Key factors included a drop in global energy prices and the impact of oil production quotas under OPEC+ agreements, which directly hit the country’s main source of foreign exchange earnings.
The share of fuel and energy products in the export structure declined to 54.9% from 61.6% a year earlier, underscoring the weakening of the energy sector. An additional negative signal was a 10.3% drop in exports of food products and agricultural raw materials, indicating a loss of positions even in segments previously considered relatively resilient.
“The decline in imports was first of all due to an 8.7 % decrease in imports of investment goods – machinery, equipment, and vehicles. This directly indicates a slowdown in investment activity and a deterioration in the prospects for industrial modernization,” the intelligence service noted.
Against this backdrop, growth in imports of mass consumer goods, particularly food products (+14.2%) and chemical industry products (+2.6%), appears to be a forced compensation for internal imbalances rather than a sign of economic recovery.

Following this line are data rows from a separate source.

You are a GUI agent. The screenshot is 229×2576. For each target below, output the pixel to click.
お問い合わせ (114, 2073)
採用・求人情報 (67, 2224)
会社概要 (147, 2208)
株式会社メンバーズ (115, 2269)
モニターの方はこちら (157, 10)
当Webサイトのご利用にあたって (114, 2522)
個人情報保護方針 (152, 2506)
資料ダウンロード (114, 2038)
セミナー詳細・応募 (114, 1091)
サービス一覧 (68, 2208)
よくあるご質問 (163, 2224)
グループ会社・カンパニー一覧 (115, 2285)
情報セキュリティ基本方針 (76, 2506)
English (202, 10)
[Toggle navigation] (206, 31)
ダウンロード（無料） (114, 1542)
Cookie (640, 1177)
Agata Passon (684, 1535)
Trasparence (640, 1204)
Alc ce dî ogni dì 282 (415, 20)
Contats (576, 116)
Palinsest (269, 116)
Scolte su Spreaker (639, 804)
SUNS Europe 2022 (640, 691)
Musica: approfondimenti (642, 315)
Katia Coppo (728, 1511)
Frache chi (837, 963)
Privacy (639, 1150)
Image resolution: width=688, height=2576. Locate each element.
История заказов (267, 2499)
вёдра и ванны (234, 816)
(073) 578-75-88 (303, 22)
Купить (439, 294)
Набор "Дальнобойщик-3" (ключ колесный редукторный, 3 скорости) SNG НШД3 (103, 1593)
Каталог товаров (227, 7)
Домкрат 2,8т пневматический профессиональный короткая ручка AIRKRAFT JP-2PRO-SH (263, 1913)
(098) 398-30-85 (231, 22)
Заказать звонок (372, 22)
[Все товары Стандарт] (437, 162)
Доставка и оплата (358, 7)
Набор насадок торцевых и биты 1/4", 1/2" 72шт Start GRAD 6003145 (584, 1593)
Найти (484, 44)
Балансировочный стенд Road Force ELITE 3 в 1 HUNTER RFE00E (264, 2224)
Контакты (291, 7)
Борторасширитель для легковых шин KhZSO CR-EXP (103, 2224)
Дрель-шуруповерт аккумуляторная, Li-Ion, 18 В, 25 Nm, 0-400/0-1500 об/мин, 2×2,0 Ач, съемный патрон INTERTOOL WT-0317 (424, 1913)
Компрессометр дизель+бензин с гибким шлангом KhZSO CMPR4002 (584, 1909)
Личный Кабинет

China remains Russia’s largest trading partner, accounting for about 27% of exports and 45% of imports, in line with 2024 levels. At the same time, bilateral trade with China recorded a 7.6% decline in oil exports and an 11% drop in coal exports, further weakening Moscow’s position even in this key direction.
According to intelligence officials, these indicators reflect a gradual and painful structural transformation of the Russian economy under pressure from Western sanctions.
A significant decline in oil and gas exports reduces foreign exchange earnings and increases the vulnerability of the federal budget to market fluctuations. The growth in exports of chemical products and metals is limited and temporary in nature and cannot compensate for the losses in the energy sector.
At the same time, the decline in imports of industrial equipment will hamper industrial renewal and delay economic recovery. Growing dependence on Beijing further reinforces an asymmetric foreign trade model, in which China increasingly serves not as a sales market but as Russia’s main supplier of industrial products.
As previously reported by Ukrinform, Russia’s economy is rapidly heading toward recession – a fact acknowledged even by analytical structures close to the Kremlin.